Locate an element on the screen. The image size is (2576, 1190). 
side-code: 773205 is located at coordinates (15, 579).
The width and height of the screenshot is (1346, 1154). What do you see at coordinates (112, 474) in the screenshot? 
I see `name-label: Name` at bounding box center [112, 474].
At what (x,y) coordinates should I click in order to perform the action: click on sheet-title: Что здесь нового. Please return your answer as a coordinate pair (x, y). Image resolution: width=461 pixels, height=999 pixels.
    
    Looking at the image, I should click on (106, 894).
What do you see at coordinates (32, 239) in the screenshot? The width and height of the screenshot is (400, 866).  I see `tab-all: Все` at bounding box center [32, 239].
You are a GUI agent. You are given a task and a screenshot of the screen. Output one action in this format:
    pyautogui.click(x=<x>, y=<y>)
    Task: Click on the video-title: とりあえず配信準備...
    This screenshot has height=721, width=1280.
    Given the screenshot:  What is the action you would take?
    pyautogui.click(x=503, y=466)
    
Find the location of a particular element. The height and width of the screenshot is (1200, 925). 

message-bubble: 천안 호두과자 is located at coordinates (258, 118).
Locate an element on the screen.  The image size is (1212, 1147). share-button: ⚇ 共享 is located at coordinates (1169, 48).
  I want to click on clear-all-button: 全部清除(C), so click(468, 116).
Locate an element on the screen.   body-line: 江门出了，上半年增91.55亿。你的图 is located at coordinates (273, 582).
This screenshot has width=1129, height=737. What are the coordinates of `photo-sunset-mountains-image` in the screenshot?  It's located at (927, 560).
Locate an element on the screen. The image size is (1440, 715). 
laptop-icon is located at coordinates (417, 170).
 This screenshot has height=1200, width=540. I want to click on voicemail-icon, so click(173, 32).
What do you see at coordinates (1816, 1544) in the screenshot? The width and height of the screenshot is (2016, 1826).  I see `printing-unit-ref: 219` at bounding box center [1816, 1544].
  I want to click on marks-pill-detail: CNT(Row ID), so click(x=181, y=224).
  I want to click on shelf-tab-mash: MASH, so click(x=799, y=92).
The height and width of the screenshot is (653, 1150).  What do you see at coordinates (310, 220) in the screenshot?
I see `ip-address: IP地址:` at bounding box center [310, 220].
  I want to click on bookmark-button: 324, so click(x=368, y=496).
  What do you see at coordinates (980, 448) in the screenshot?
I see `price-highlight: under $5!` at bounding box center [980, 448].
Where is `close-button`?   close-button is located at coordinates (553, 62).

=======

TASK REQUIREMENTS:
Can you copy the data from the line containing "The height and width of the screenshot is (653, 1150)." through the last line of the data, keeping every line identical?

SOLUTION TO THE PROBLEM:
The height and width of the screenshot is (653, 1150).  What do you see at coordinates (310, 220) in the screenshot?
I see `ip-address: IP地址:` at bounding box center [310, 220].
  I want to click on bookmark-button: 324, so click(x=368, y=496).
  What do you see at coordinates (980, 448) in the screenshot?
I see `price-highlight: under $5!` at bounding box center [980, 448].
Where is `close-button`?   close-button is located at coordinates (553, 62).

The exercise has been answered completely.